Confession.
Je n'avais jamais entendu parler de
Manu Larcenet avant de le voir lors de son passage dans La Grande Librairie pour y présenter son adaptation de "
La Route" de McCarthy.
Et, à parcourir sa bio, il n'en est pas à son coup d'essai ce bon monsieur.
Par contre, le roman, je le connais bien. Et l'adaptation cinématographique qu'en a fait John Hillcoat, aussi.
Voici les premiers mots que prononce
Viggo Mortensen dans le film.
« Les horloges se sont arrêtées à 1h17 ; il y a eu comme un éclair suivi de plusieurs secousses. On doit être en octobre, mais je n'en suis pas sûr après toutes ces années. Chaque jour est plus gris que le précédent.
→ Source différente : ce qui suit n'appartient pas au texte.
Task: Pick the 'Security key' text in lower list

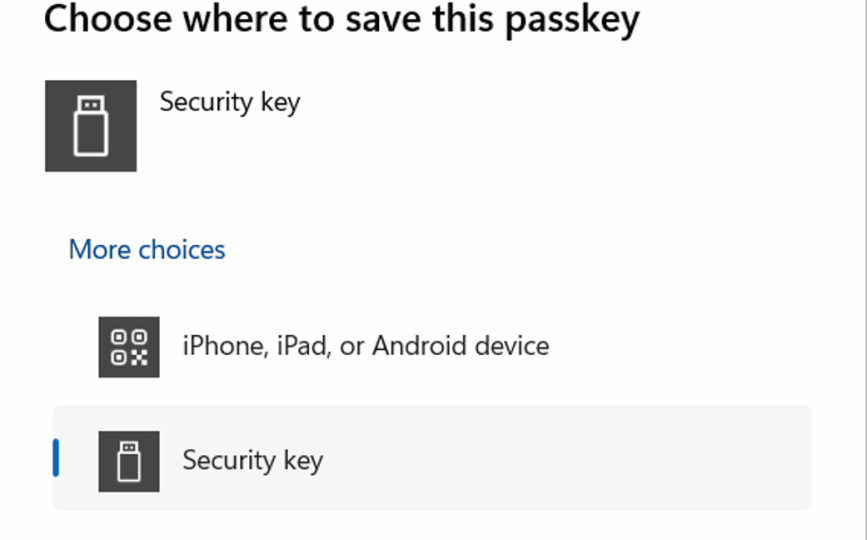Action: pyautogui.click(x=252, y=461)
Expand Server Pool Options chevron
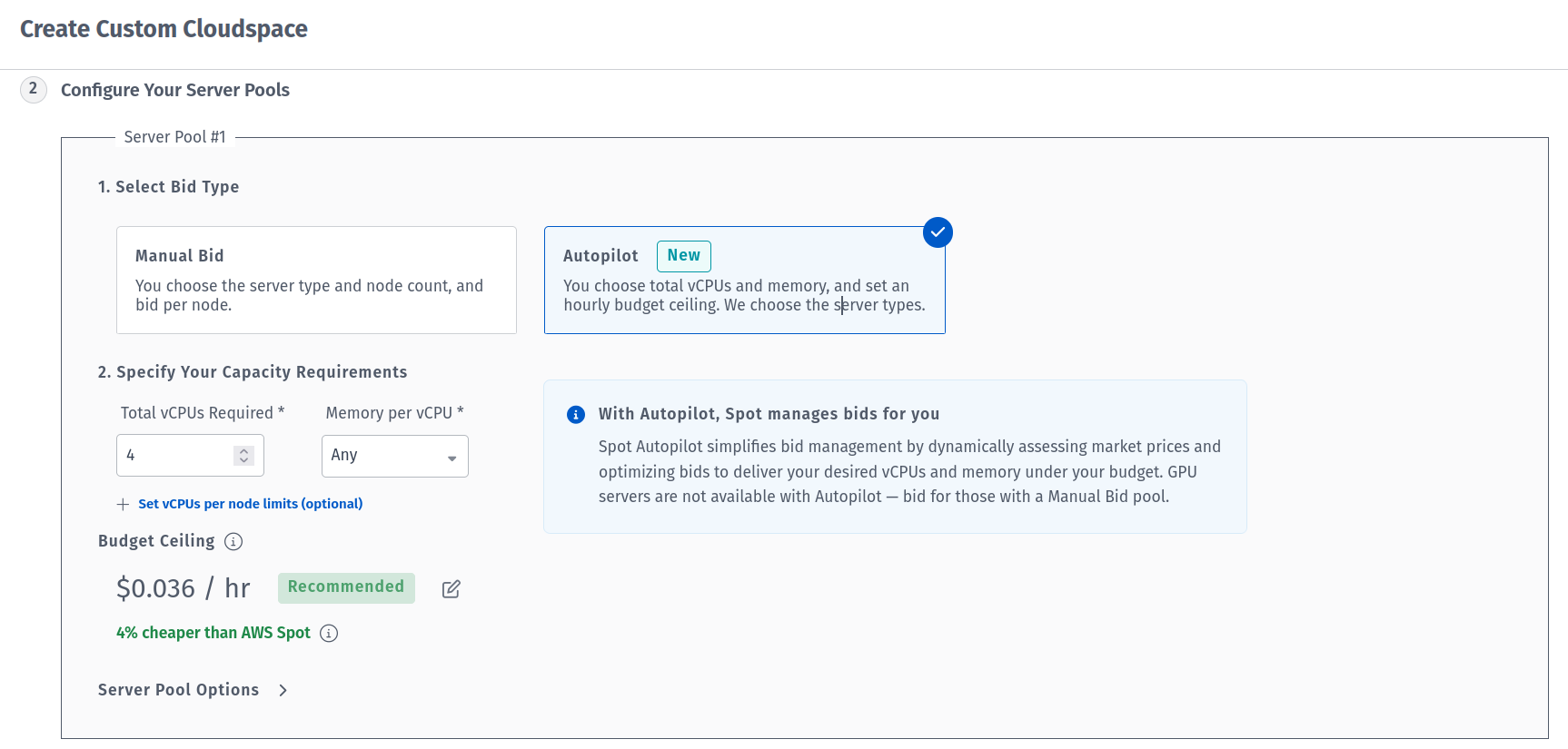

Il fait froid, de plus en plus froid, alors que le monde se meurt. Aucun animal n'a survécu et il n'y a plus de récoltes. Bientôt tous les arbres tomberont. Les routes voient des gens tirant des chariots et des bandes armées en quête de carburant et de nourriture. En une année, il y a eu des feux sur les crêtes et des chants étranges. Il y a eu le cannibalisme. C'est la plus grande des peurs. La nourriture est mon souci premier. Toujours. La nourriture, le froid et les chaussures. Je lui raconte parfois des histoires de courage et de justice, bien que je m'en souvienne mal. Cet enfant m'assure de mon existence. Et s'il n'est pas la parole de Dieu, c'est qu'Il n'a jamais parlé."
Et l'ambiance que propose
Manu Larcenet dans ouvrage, c'est exactement ça.
Le roman est dépouillé dans sa narration; il en est de même dans la mise en scène du film et dans l'approche de
Larcenet. En aucune façon, il ne trahit l'oeuvre de McCarthy, bien au contraire.
Les trois propositions sont d'une tristesse infinie avec peu de dialogues mais, de par leur rareté, les dialogues font mouche à chaque fois. Ils sont percutants et d'une puissance rares.
"Il me reste trois balles..." chantait
Jean-Louis Aubert et Téléphone dans Flipper...
Parce que, oui...
Juste quelques mois après le début de l'apocalypse. La femme de l'homme, alors enceinte, perd les eaux et fait part à celui-ci de son inquiétude concernant la mise au monde de son enfant dans ce contexte. Elle finit par accoucher. Lorsque l'homme tire sur un intrus en utilisant l'une des trois balles qu'ils ont économisées pour leur famille en dernier recours, elle l'accuse de gaspiller délibérément la balle pour empêcher son suicide.
(Vous apprécierez je pense à la planche 47...)
De nombreuses planches sont dépourvues de phylactères mais là encore, le travail de
Larcenet m'aura impressionné par la force de son dessin. Bien sûr, c'est un roman noir, très noir, sans aucun espoir mais l'auteur fait le choix de rehausser ses noirs et blancs d'un lavis allant du jaune ocre au vieux rose en passant d'un vert olive à un bleu glacier.
C'est juste magnifique, du grand art!
J'ai donc plutôt "regardé" "
La Route" de
Manu Larcenet et j'y ai trouvé une qualité graphique vraiment époustouflante.
Une belle façon d'honorer
Cormac McCarthy disparu il y a quelques mois.